# Fantastic Horse Show Yesterday!!



## Dartanion (Dec 8, 2008)

So yesterday was the third show of a four show buckle series for my region. Dartanion & I did really well I was very proud of him! There was a $45.00 all day fee so I just entered a bunch of classes mainly for fun and to abuse the fee LOL. I will post pictures as soon as the guy posts them online but for now here are the results of how we did:

Halter Geldings 6&Up 2nd O/F 4
Halter Color 2nd O/F 6
Halter Open 3rd O/F 6
Showmanship 18&Over 3rd out of 6 
Showmanship Open 2nd out of 6
English Pleasure 18&Up w/t 3rd out of 6
English Pleasure Open 3rd out of 5
English EQ Open w/t 1st out of 5
English EQ 18&Up 1st out of 5
English EQ Open 1st out of 6
Hunter Hack 1st out of 2 
Hunters 2' 1st out of 3
Hunters 2'3" 1st out of 3 
(However those jumps were more like 2'6" because a lot of the horses were refusing the jumps but since I school 2'6" and 3' at home D didn't have much of a problem. Hopfully I can get a good pic to show everyone.)

How my Niece Did:
English pleasure w/t 13&Under 3rd out of 4
English EQ W/T 13&Under 2nd out of 4 (youngest girl in the class at 9yrs old hahaha go Bailie!)

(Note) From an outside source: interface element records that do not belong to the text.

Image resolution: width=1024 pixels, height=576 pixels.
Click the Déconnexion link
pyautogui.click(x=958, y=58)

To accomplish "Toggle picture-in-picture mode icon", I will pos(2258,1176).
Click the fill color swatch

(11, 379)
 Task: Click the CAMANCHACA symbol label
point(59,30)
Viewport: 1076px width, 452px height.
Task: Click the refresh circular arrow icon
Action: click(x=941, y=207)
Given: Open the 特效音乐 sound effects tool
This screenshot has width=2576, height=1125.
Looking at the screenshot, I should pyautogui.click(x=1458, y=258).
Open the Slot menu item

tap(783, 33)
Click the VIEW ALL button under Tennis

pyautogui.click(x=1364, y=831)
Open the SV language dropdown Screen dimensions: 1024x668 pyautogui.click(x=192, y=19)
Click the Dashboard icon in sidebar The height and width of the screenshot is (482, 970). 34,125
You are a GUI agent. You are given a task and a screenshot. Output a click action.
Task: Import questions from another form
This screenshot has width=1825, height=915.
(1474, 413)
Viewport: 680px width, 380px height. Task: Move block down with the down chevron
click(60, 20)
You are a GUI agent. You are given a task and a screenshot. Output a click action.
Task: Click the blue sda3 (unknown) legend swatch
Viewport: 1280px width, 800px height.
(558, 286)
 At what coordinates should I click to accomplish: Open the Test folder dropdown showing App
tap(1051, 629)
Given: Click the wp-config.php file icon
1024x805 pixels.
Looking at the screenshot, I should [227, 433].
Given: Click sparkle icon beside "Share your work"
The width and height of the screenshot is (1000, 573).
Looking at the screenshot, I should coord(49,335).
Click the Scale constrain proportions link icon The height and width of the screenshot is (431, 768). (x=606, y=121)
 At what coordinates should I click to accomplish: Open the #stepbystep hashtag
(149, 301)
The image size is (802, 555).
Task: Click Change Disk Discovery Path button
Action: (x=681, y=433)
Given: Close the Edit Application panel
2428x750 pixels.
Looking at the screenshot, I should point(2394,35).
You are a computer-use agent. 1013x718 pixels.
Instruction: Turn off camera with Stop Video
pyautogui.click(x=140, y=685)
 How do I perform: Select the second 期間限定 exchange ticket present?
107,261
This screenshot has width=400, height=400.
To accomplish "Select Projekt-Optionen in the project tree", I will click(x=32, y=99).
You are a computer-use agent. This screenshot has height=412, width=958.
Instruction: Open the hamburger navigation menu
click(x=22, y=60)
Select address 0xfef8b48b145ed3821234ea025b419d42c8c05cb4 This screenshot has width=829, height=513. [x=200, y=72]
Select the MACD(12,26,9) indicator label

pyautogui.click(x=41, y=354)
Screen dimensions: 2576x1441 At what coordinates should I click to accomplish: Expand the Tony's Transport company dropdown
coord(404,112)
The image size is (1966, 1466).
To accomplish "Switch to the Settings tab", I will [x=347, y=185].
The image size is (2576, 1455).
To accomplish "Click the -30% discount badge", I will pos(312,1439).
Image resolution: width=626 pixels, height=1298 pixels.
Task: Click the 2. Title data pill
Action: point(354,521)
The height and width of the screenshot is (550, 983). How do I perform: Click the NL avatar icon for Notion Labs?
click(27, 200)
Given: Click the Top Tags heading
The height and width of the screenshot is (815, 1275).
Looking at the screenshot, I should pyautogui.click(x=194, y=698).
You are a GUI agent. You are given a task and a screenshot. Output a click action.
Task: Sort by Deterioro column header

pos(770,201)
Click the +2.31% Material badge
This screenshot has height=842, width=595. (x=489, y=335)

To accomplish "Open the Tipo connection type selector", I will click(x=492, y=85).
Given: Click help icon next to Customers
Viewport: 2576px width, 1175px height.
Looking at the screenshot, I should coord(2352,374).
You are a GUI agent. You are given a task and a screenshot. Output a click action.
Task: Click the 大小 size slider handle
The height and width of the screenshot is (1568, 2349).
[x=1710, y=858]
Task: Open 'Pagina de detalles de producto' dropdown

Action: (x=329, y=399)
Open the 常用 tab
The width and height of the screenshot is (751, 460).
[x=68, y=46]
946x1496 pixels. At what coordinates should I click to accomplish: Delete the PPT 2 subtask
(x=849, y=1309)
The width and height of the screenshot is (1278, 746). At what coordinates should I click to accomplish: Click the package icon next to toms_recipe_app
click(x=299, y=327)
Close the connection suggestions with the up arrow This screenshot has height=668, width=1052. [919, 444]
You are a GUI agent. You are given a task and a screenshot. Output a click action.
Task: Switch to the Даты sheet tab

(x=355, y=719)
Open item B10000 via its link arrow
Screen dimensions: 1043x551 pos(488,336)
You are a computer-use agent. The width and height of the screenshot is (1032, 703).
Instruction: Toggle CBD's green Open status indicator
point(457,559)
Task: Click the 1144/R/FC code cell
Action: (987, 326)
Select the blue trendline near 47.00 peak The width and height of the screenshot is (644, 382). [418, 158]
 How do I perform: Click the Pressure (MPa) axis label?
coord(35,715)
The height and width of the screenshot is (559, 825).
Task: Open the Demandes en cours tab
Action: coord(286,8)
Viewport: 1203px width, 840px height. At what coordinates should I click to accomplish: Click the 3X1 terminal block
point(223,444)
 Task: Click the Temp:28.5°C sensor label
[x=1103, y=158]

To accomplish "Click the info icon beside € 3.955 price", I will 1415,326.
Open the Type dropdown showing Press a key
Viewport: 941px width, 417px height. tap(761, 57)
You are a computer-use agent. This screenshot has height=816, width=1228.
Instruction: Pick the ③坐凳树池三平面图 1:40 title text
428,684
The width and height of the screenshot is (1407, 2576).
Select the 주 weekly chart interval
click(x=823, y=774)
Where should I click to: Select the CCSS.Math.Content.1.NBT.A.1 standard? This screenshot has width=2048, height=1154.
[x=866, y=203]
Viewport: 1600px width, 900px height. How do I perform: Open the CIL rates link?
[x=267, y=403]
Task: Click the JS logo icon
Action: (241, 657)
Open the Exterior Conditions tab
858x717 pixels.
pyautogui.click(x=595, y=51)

Just wanted to share the fun day!  I hope everyone else is having a safe and fun showseason!


----------



## Dartanion (Dec 8, 2008)

*Picture of Bailie in her EQ class*


9yr old Bailie in her 13&under EQ class.


----------



## anrz (Dec 21, 2008)

Wow- great job- you and your niece!


----------



## Dartanion (Dec 8, 2008)

anrz said:


> Wow- great job- you and your niece!


Thank you, We have to get my niece to relax at shows though because at home D goes along for her like a perfect little breed show horse LOL. Then at shows he hollows out (which he use to do with me when I did 14-17) so I am thinking we need to get her to warm up a little longer so she can really relax.


----------